§ Source information
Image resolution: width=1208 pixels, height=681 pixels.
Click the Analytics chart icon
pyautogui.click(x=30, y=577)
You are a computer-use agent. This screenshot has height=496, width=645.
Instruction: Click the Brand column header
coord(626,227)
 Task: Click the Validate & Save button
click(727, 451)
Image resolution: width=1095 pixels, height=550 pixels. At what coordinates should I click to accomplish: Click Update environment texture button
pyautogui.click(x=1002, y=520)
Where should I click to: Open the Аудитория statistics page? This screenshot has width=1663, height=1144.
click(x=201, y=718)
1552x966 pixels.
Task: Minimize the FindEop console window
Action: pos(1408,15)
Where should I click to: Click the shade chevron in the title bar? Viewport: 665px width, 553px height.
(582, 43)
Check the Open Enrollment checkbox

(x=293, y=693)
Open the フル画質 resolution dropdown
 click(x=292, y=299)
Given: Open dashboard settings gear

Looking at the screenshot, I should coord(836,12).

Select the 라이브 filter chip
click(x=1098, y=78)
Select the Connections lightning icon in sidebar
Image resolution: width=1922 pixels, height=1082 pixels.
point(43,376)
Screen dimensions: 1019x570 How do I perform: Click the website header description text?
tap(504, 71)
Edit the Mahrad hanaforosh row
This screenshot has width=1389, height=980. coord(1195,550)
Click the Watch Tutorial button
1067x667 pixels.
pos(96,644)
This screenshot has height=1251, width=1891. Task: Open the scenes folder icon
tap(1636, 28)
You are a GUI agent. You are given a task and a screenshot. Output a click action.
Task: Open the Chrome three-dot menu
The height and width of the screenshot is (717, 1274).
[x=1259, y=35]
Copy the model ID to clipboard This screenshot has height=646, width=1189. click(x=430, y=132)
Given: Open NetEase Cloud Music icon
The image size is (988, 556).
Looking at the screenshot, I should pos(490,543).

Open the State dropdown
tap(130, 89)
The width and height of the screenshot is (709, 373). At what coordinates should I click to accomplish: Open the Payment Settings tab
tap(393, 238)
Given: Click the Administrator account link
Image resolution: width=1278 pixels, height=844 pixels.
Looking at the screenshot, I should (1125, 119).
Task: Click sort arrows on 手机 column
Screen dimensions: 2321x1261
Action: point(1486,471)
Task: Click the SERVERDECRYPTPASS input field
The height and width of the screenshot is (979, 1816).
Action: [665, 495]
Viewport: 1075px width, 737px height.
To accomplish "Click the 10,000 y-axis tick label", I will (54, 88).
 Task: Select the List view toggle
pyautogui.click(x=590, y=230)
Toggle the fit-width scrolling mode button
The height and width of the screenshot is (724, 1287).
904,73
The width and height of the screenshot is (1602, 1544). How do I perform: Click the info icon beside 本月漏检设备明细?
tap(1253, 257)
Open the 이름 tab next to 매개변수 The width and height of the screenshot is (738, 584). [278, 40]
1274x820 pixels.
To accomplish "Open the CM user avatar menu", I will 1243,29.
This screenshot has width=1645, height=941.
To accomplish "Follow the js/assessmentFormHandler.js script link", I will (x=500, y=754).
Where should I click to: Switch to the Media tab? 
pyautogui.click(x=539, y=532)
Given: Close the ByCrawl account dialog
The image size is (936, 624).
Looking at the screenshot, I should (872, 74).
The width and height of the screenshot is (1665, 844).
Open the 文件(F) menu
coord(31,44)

§ About this exercise
Retype the listing exactly.

§ Output of the task
Image resolution: width=1208 pixels, height=681 pixels.
Click the Analytics chart icon
pyautogui.click(x=30, y=577)
You are a computer-use agent. This screenshot has height=496, width=645.
Instruction: Click the Brand column header
coord(626,227)
 Task: Click the Validate & Save button
click(727, 451)
Image resolution: width=1095 pixels, height=550 pixels. At what coordinates should I click to accomplish: Click Update environment texture button
pyautogui.click(x=1002, y=520)
Where should I click to: Open the Аудитория statistics page? This screenshot has width=1663, height=1144.
click(x=201, y=718)
1552x966 pixels.
Task: Minimize the FindEop console window
Action: pos(1408,15)
Where should I click to: Click the shade chevron in the title bar? Viewport: 665px width, 553px height.
(582, 43)
Check the Open Enrollment checkbox

(x=293, y=693)
Open the フル画質 resolution dropdown
 click(x=292, y=299)
Given: Open dashboard settings gear

Looking at the screenshot, I should coord(836,12).

Select the 라이브 filter chip
click(x=1098, y=78)
Select the Connections lightning icon in sidebar
Image resolution: width=1922 pixels, height=1082 pixels.
point(43,376)
Screen dimensions: 1019x570 How do I perform: Click the website header description text?
tap(504, 71)
Edit the Mahrad hanaforosh row
This screenshot has width=1389, height=980. coord(1195,550)
Click the Watch Tutorial button
1067x667 pixels.
pos(96,644)
This screenshot has height=1251, width=1891. Task: Open the scenes folder icon
tap(1636, 28)
You are a GUI agent. You are given a task and a screenshot. Output a click action.
Task: Open the Chrome three-dot menu
The height and width of the screenshot is (717, 1274).
[x=1259, y=35]
Copy the model ID to clipboard This screenshot has height=646, width=1189. click(x=430, y=132)
Given: Open NetEase Cloud Music icon
The image size is (988, 556).
Looking at the screenshot, I should pos(490,543).

Open the State dropdown
tap(130, 89)
The width and height of the screenshot is (709, 373). At what coordinates should I click to accomplish: Open the Payment Settings tab
tap(393, 238)
Given: Click the Administrator account link
Image resolution: width=1278 pixels, height=844 pixels.
Looking at the screenshot, I should (1125, 119).
Task: Click sort arrows on 手机 column
Screen dimensions: 2321x1261
Action: point(1486,471)
Task: Click the SERVERDECRYPTPASS input field
The height and width of the screenshot is (979, 1816).
Action: [665, 495]
Viewport: 1075px width, 737px height.
To accomplish "Click the 10,000 y-axis tick label", I will (54, 88).
 Task: Select the List view toggle
pyautogui.click(x=590, y=230)
Toggle the fit-width scrolling mode button
The height and width of the screenshot is (724, 1287).
904,73
The width and height of the screenshot is (1602, 1544). How do I perform: Click the info icon beside 本月漏检设备明细?
tap(1253, 257)
Open the 이름 tab next to 매개변수 The width and height of the screenshot is (738, 584). [278, 40]
1274x820 pixels.
To accomplish "Open the CM user avatar menu", I will 1243,29.
This screenshot has width=1645, height=941.
To accomplish "Follow the js/assessmentFormHandler.js script link", I will (x=500, y=754).
Where should I click to: Switch to the Media tab? 
pyautogui.click(x=539, y=532)
Given: Close the ByCrawl account dialog
The image size is (936, 624).
Looking at the screenshot, I should (872, 74).
The width and height of the screenshot is (1665, 844).
Open the 文件(F) menu
coord(31,44)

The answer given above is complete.